RTE has also agreed to pay damages to the
injured parties.
The apology read: “On the Saturday Night Show on the
11th of January last, comments were made by a guest suggesting that
the journalist and broadcaster John Waters, Breda O’Brien and some members of
the Iona Institute are homophobic. These are not the views of RTÉ, and we would
like to apologise for any upset or distress caused to the individuals named or
identified. It is an important part of democratic debate that people must be
able to hold dissenting views on controversial issues.”
We
might add that it is also a very important part of democratic debate that
individuals do not constantly have their motives and intentions called into
question.
Accusations of ‘homophobia’, which are made with great
regularity in the debate about same-sex marriage and adoption, are precisely an
attempt to demonise and impute the worst of motives to those who believe that
marriage is the sexual and emotional union of a man and a woman by definition,
and that children deserve the love of both a mother and a father whenever
possible.
The accusations are an attempt to bring the debate to an
end.
It is similar to what sometimes happens in the abortion debate when
extremists on both sides attribute nothing but the worst possible motives to
their opponents.
It should be noted that no-one can ever point to a quote
from The Iona Institute that can be any stretch be called genuinely abusive or
‘homophobic’.
The problem is that merely believing that marriage is the
sexual union of a man and a woman, and that children deserve the love of both a
mother and a father whenever possible is automatically deemed to be ‘homophobic’

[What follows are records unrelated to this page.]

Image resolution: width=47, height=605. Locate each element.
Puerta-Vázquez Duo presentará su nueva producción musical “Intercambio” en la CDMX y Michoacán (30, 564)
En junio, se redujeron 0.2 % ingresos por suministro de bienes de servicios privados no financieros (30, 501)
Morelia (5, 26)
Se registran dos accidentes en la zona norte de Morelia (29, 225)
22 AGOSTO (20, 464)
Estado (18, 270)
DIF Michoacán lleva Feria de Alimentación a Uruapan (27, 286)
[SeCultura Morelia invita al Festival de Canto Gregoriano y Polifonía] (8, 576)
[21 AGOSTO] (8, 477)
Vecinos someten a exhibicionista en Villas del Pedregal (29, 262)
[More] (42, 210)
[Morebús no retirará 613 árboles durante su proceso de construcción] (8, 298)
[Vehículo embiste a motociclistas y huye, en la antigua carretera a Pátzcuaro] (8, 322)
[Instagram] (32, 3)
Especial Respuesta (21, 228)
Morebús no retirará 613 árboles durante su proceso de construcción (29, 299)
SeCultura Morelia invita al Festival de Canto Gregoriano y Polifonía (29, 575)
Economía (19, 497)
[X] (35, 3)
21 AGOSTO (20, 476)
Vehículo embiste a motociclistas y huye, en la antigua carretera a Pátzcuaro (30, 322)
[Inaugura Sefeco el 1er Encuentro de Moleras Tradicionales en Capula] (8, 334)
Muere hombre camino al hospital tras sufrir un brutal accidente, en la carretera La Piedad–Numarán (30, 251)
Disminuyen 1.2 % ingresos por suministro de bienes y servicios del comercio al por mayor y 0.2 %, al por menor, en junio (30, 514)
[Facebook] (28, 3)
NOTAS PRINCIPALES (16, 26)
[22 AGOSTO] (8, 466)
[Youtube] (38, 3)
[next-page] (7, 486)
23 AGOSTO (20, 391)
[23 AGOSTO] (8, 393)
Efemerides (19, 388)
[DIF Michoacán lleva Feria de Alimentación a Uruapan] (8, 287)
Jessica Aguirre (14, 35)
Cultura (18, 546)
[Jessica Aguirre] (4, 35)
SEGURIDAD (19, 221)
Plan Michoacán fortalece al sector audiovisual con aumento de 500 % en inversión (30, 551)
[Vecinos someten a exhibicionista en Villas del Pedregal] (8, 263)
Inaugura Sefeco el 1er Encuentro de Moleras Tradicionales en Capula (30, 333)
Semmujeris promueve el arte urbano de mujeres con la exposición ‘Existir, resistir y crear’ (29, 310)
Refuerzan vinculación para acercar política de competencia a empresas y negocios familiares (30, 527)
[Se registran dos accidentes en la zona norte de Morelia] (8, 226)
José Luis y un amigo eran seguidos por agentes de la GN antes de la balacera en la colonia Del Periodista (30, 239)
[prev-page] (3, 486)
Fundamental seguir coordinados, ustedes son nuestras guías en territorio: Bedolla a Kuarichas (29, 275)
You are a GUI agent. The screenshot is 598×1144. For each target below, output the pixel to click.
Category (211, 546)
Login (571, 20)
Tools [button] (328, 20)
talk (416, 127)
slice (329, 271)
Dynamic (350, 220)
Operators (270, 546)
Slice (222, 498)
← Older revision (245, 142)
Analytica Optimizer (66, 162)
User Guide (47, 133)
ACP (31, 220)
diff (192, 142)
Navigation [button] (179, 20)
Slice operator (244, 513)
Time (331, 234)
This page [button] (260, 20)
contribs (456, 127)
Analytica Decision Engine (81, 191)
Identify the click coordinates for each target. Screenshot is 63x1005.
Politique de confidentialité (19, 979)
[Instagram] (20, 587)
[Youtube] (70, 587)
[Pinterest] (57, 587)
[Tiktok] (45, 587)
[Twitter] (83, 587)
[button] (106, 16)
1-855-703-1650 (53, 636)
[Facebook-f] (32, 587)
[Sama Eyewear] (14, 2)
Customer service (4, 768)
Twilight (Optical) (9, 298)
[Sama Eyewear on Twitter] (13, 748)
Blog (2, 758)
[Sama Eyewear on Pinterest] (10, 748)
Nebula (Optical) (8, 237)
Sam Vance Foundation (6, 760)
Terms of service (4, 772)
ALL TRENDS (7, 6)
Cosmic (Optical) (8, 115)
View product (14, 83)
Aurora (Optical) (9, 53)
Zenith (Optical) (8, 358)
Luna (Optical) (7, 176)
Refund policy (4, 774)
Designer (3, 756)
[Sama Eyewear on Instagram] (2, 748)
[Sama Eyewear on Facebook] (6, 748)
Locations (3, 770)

by those wishing to close down this debate.
Apart from accusations of ‘homophobia’,
The Iona Institute also receives abusive and even threatening phone calls and
emails from those opposed to our point of
view.
Yesterday, for example, we received an email which
said: ‘Please, if you are reading this, kill yourself.”
The email added:
“I will put it to you this way, if I had met anyone from your institute I would
not think twice about kicking their f**king face in.”
During the various
national debates on abortion there are always calls for a ‘calm and reasonable’
debate.
We must also have a calm and reasonable debate about same-sex
marriage and adoption.
The RTE apology is an extremely valuable and
important contribution to having such a debate.